# ML Training in MLP

We'll train the same CNN model in MLP

## Sequence of demo
#### Training is done in the following order:
1. Build development environment
2. Prepare input data
3. Modify training code (input data, output model)
4. Test training code
5. Run training job
6. Monitoring (job status, log etc)
7. Analysis saved models

## 1. Build development environment

### Set up the Testing Chamber

Testing Chamber is used to prepare training (not for actual ML training)

- Establish custom environment.
- Code modification and debugging.

Used training envrionment is "ubuntu18.04-python3.8-jupyter-cuda10.1-pytorch1.7.1"

## 2. Prepare input data

### Download the CIFAR-10 dataset

I prepared `get_cifar10.py` file which download cifar10 dataset and convert to pytorch `DataLoader` type.

In [None]:
from get_cifar10 import get_train_data_loader, get_test_data_loader, imshow, classes

trainloader = get_train_data_loader()
testloader = get_test_data_loader()

### Data preview

In [None]:
import numpy as np
import torchvision, torch

# get some random training images
dataiter = iter(trainloader)
images, labels = dataiter.next()

# show images
imshow(torchvision.utils.make_grid(images))

# print labels
print(" ".join("%9s" % classes[labels[j]] for j in range(4)))

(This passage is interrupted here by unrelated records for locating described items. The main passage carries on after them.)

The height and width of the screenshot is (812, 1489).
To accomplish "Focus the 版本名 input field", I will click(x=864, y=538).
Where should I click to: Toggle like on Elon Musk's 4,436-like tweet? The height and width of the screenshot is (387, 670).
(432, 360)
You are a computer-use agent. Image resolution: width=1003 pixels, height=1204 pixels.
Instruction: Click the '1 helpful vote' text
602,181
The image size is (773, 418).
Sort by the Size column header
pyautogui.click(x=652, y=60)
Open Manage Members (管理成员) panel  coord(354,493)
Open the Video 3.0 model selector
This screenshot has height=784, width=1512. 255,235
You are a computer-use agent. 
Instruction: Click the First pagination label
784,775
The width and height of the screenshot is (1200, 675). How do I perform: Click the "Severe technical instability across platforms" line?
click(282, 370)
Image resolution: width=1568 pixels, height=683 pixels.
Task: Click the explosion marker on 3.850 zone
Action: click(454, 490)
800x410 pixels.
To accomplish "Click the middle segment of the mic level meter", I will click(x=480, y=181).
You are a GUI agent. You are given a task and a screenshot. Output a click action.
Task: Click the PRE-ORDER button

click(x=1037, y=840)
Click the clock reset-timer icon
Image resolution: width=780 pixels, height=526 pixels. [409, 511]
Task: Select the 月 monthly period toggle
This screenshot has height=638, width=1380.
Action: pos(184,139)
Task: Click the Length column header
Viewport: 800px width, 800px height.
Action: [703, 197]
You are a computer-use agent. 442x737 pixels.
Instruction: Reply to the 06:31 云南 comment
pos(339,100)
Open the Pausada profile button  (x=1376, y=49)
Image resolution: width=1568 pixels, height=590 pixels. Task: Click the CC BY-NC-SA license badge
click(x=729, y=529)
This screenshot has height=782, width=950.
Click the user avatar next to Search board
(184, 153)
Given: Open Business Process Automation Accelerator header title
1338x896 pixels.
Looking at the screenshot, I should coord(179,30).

### Save the dataset in GPFS volume

We will save our datasets to user volume (GPFS).  
If users save thier data in GPFS, they can use the data in several jobs.

In [None]:
!mv ./data /gpfs-volume/cifar10

## 3. Modify training code

### Prepared pre-developed code
```
source
├── my_cnn.py    # CNN Model network code
└── train.py     # training and evaluation code
```

For using this code in SageMaker, I created `train_mlp.py` file.

In [None]:
!diff source/train.py source/train_mlp.py

### What to modify

- In order to register the output model after finish job, add code block that use `mltracker` sdk.
- For logging parameter, metric, model artifacts

## 4. Test training code

After code modification, user should check whether the code actually working.  
For the test, run the execution command in this environment with epoch 1.

In [None]:
!python3 ~/testcode/0623_demo/source/train_mlp.py --epochs=1 --lr=0.01 --batch=64 --data-dir='/gpfs-volume/cifar10'

## 5. Run training job

### Save testing chamber env to custom image
After confirming the job, we can save current environment as it is to the custom image.

### Define training job spec
Create a training job by modifying the gpu spec and exec command with the same environment as the test environment.

- Container image
- Job name
- GPU Pool & Core
- GPU count
- Output Model Set
- Execution command

```sh
python3 ~/testcode/0623_demo/source/train_mlp.py --epochs=50 --lr=0.01 --batch=64  --data-dir='/gpfs-volume/cifar10'
```

## 6. Monitoring (job status, log etc)

User can check job status and job log through web interface.

## 7. Analysis saved models

User can check the model from the training result on the Model Set screen.